> _Problem statement_
The required output is the exact run of lines below that opens at the line with "Terms of use (587, 2426)" and closes at the line with "Business (31, 2241)".

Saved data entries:
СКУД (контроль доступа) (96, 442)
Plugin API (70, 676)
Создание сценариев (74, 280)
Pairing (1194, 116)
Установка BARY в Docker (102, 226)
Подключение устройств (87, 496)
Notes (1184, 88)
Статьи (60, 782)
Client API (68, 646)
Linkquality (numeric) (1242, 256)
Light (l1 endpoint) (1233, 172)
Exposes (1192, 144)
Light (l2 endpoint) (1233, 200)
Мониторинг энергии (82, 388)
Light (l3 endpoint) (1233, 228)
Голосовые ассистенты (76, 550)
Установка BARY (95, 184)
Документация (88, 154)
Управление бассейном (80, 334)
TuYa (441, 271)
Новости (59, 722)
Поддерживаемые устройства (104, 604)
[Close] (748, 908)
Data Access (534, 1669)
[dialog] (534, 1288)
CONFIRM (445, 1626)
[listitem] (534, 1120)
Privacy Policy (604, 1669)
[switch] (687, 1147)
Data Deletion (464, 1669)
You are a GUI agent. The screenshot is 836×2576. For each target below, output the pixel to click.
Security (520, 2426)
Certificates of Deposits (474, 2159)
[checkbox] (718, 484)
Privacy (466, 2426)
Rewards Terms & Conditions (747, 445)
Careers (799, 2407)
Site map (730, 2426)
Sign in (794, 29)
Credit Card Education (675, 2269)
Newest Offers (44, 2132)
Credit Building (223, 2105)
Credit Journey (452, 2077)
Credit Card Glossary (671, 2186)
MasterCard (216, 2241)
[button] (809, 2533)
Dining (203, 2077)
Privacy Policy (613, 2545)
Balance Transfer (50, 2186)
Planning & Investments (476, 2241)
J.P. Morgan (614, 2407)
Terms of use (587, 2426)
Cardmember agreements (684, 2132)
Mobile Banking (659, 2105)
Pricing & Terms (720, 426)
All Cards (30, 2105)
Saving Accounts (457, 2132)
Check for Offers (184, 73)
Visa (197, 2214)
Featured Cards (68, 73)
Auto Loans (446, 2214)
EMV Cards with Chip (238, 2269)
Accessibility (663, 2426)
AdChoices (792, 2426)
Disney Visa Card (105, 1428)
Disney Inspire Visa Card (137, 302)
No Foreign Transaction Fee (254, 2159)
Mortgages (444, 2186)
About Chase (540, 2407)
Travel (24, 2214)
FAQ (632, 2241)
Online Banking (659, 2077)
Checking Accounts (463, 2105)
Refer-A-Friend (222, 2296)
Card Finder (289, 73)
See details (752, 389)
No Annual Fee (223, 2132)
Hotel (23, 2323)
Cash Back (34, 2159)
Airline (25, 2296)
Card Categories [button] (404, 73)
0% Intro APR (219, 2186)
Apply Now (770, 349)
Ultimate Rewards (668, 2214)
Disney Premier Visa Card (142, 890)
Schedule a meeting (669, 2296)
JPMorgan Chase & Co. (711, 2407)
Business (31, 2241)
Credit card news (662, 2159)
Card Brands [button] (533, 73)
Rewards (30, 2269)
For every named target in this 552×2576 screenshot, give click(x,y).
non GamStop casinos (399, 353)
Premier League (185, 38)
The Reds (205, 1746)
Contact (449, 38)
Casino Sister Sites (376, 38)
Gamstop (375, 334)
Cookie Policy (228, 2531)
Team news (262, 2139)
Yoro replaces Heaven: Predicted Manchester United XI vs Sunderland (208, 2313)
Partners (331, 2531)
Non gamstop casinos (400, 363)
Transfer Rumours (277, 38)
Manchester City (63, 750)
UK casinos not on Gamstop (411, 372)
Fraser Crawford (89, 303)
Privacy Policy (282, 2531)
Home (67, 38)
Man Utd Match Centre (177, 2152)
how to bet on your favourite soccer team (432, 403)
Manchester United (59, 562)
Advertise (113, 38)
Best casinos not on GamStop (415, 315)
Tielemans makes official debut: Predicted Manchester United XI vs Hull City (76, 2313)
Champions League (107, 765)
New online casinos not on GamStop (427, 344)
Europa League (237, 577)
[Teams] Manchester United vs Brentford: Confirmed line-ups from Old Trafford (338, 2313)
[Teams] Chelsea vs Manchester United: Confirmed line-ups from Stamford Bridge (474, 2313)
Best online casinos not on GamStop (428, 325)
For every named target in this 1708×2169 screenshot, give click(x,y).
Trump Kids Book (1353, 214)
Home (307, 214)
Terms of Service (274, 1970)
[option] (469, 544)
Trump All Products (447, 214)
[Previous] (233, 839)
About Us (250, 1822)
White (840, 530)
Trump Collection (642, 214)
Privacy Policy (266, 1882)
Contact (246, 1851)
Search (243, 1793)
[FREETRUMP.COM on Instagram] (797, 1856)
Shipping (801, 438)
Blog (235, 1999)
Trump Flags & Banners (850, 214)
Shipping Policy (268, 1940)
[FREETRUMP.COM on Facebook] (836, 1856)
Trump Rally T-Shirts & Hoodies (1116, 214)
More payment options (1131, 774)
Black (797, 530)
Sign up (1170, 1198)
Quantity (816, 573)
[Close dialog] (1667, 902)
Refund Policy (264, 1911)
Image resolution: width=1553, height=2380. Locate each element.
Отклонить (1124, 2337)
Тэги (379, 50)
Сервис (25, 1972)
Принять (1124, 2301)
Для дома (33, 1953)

> _Answer to this task_
Terms of use (587, 2426)
Cardmember agreements (684, 2132)
Mobile Banking (659, 2105)
Pricing & Terms (720, 426)
All Cards (30, 2105)
Saving Accounts (457, 2132)
Check for Offers (184, 73)
Visa (197, 2214)
Featured Cards (68, 73)
Auto Loans (446, 2214)
EMV Cards with Chip (238, 2269)
Accessibility (663, 2426)
AdChoices (792, 2426)
Disney Visa Card (105, 1428)
Disney Inspire Visa Card (137, 302)
No Foreign Transaction Fee (254, 2159)
Mortgages (444, 2186)
About Chase (540, 2407)
Travel (24, 2214)
FAQ (632, 2241)
Online Banking (659, 2077)
Checking Accounts (463, 2105)
Refer-A-Friend (222, 2296)
Card Finder (289, 73)
See details (752, 389)
No Annual Fee (223, 2132)
Hotel (23, 2323)
Cash Back (34, 2159)
Airline (25, 2296)
Card Categories [button] (404, 73)
0% Intro APR (219, 2186)
Apply Now (770, 349)
Ultimate Rewards (668, 2214)
Disney Premier Visa Card (142, 890)
Schedule a meeting (669, 2296)
JPMorgan Chase & Co. (711, 2407)
Business (31, 2241)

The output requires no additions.